If a post-doc/grad student LOR is unacceptable, should I plan on working in a different lab in order to get another letter from a PI? Any suggestions would be appreciated.
advice for you:

1. LOR from gradstudent/postdoc does not count, unless PI verifies and signs it.
2. Before working in a lab for LOR, explain to the PI that LOR is what you would like to get and ask them what would it take to get a good LOR. Let them know this ahead of time. If you F up during your lab work, the will let you know abou it.
3. Work hard, and get publication, that way it will speaks for itself.
 
I applied with only 1 rec letter from a PI (worked in his lab for 3+ years) and so far it hasn't been a problem anywhere. Some programs will technically ask for 2/3 people who are familiar with your research and can comment on your ability to think like a scientist (or something like that), but even for those programs I just had a letter from my PI and 2 science faculty members who knew me pretty well from small seminar/journal club-type classes, but weren't all that familiar with the specifics of my work.
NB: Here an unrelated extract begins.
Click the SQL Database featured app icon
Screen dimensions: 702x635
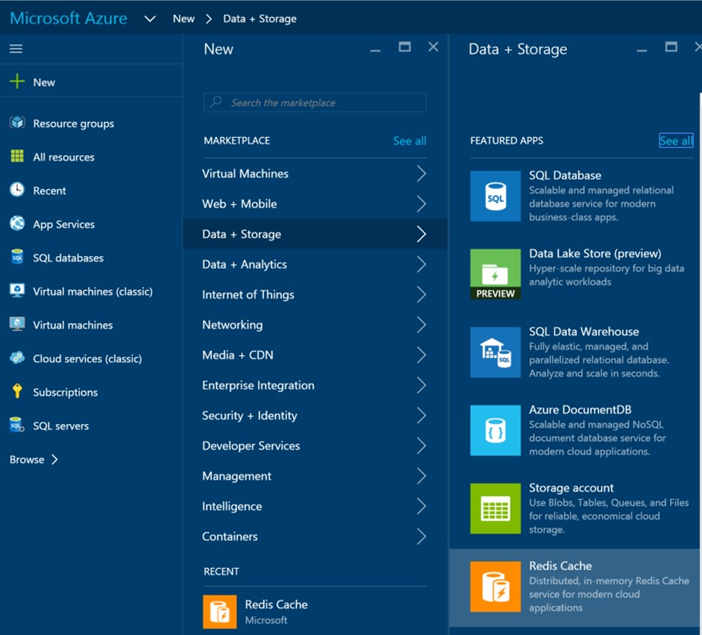495,195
Again, schools didn't seem to mind. Just make sure your other recommendors know you're applying MD/PhD and don't write a straight med school letter without commenting on your aptitude as a researcher. Then again, I'm not sure if adcoms even cared about these letters or if they only "counted" the one from my PI...
 
I agree with everyone else.
Been a few years since I went through the process but if you have spent a substantial period of time in that one lab, then that should be enough. I would rather have one letter from a PI that's known you for, say 3-4 years versus two letter from PIs who each worked with you for a summer.
It would be horribly wrong if you got dinged for that.
In any case, I don't know how much time you have to go and find another lab in which to work long enough for a decent letter. I guess you should contact the programs just to be sure but I wouldn't mess around in another lab until you know for a fact that you have to.